1, 2, 20 ... Digital audio tape recorder, 4, 19 ... Low-pass filter, 5 ... Analog digital conversion circuit, 6 ... Decimation filter, 7
…… Noise shaper, 17 …… Oversampling filter, 18 …… Digital analog conversion circuit, 9 ・ ・ ・
... Quantizer, 11 ... Noise filter, 14 ... Energy analysis circuit, 15 ... Filter coefficient calculation circuit, 21 ...
… Pre-emphasis circuit, 22 …… De-emphasis circuit.

 ─────────────────────────────────────────────────── ─── Continuation of the front page (72) Inventor Masaaki Ueki 6-735 Kitashinagawa, Shinagawa-ku, Tokyo Sony Corporation (72) Makoto Yamada 6-735 Kitashinagawa, Shinagawa-ku, Tokyo Sony Within the corporation

Claims (4)

[Claims] 1. An audio signal transmission apparatus for transmitting a digital audio signal through a predetermined transmission line, wherein the transmission line is formed to transmit a transmission digital signal of a predetermined sampling frequency and a predetermined number of bits.
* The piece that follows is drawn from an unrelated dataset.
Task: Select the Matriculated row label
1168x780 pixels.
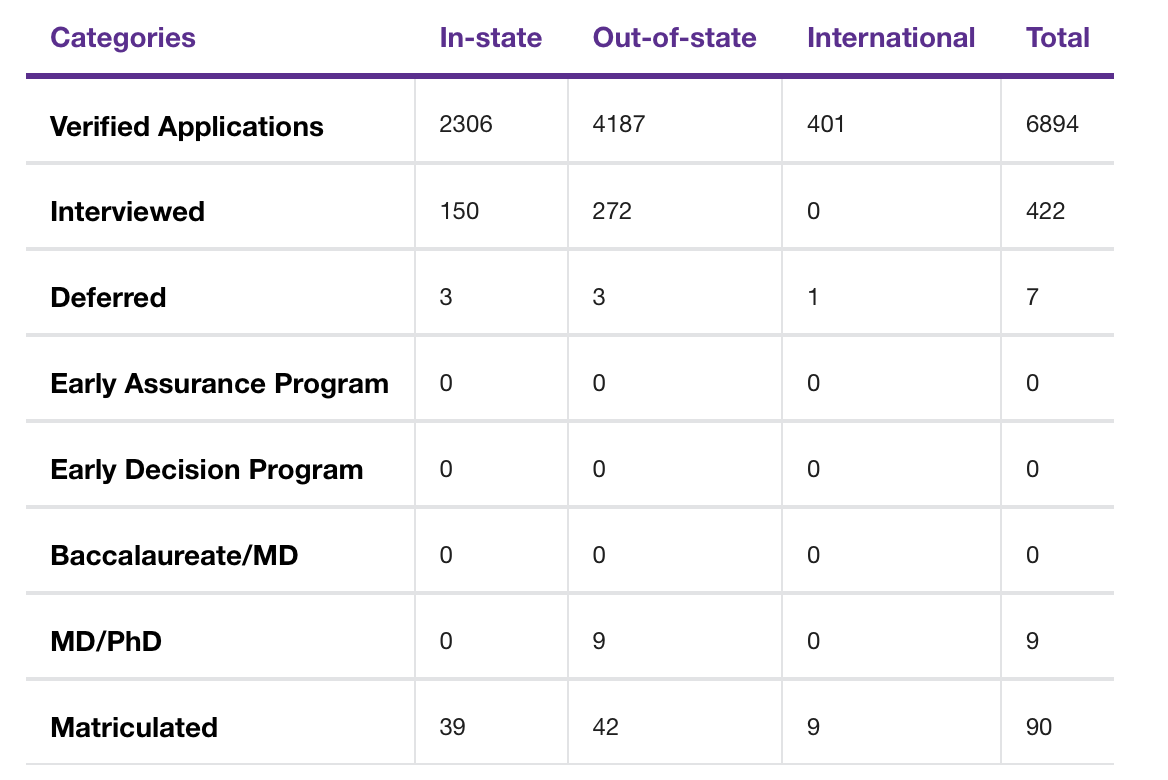Action: (134, 727)
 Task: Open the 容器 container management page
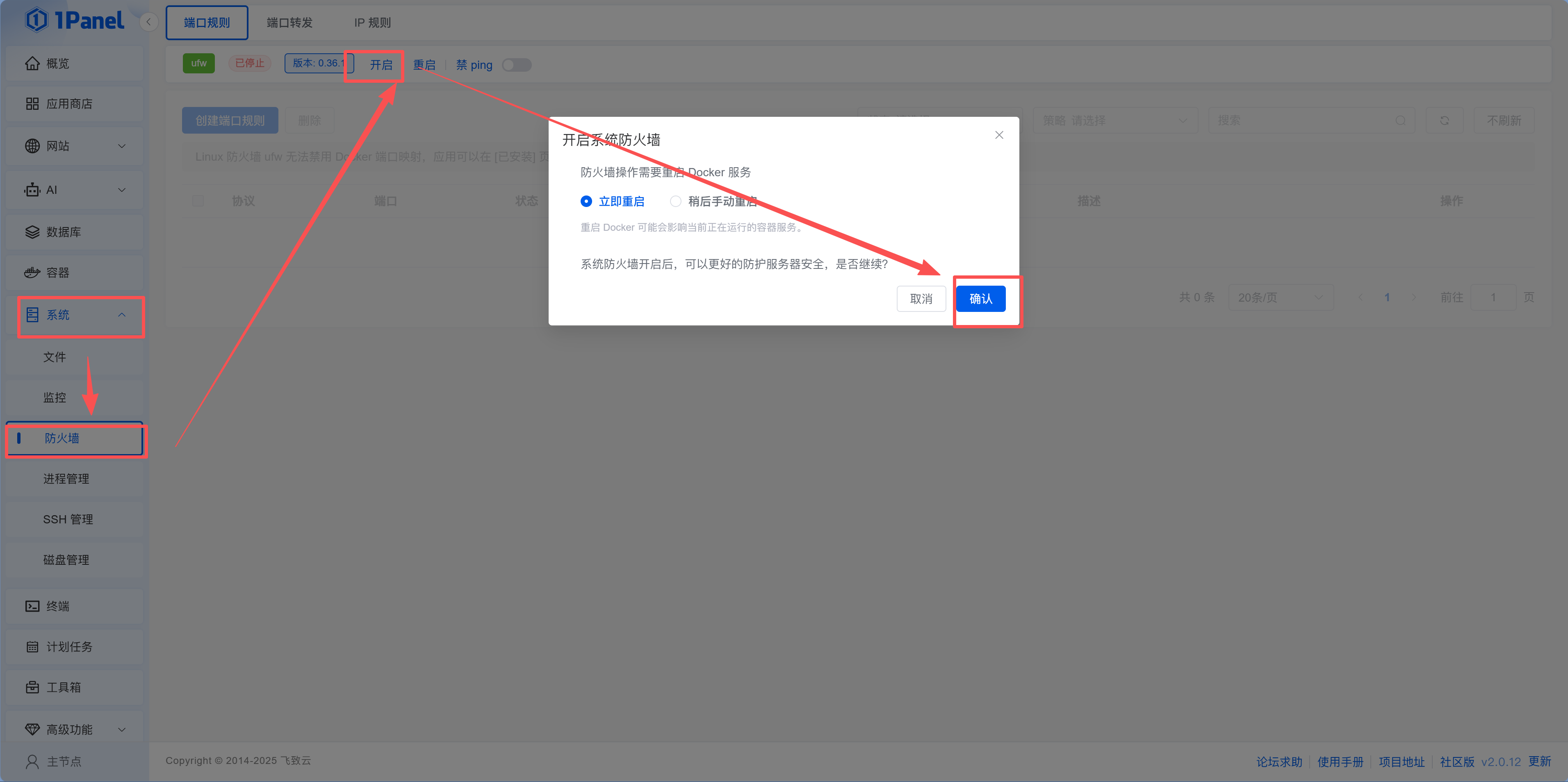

The sampling frequency is a frequency capable of transmitting the transmission digital signal having a frequency band equal to or higher than the audible frequency band, and the audio signal transmission device has the sampling frequency and a bit number greater than the bit number. A large number of digital audio signals are requantized to generate the transmission digital signal, and the transmission digital signal is transmitted through the transmission line, thereby transmitting the digital audio signal through the transmission line, and the digital audio signal is transmitted through the transmission line. When requantizing a signal, requantization noise is suppressed in the audible frequency band. , The audio signal transmitting apparatus characterized by noise the shaping. 2. The audio signal transmission device according to claim 1, wherein the energy distribution of the digital audio signal is detected, and the frequency characteristic of the noise shaping is switched based on the detection result. 3. When the transmission digital signal is transmitted through the transmission line, a frequency band higher than the audible frequency band of the transmission digital signal is emphasized and recorded on a recording medium through a pre-emphasis circuit. 3. The audio signal transmission device according to claim 1 or 2, wherein when the transmission digital signal recorded from a recording medium is reproduced, the transmission digital signal is output via a de-emphasis circuit. 4. The transmission line is a magnetic recording / reproducing device for recording the transmission digital signal of the sampling frequency and the bit number on a magnetic tape, and the sampling frequency is twice the audible frequency band. The audio signal transmission device according to claim 1, 2 or 3, wherein the frequency band has a frequency capable of recording and reproducing.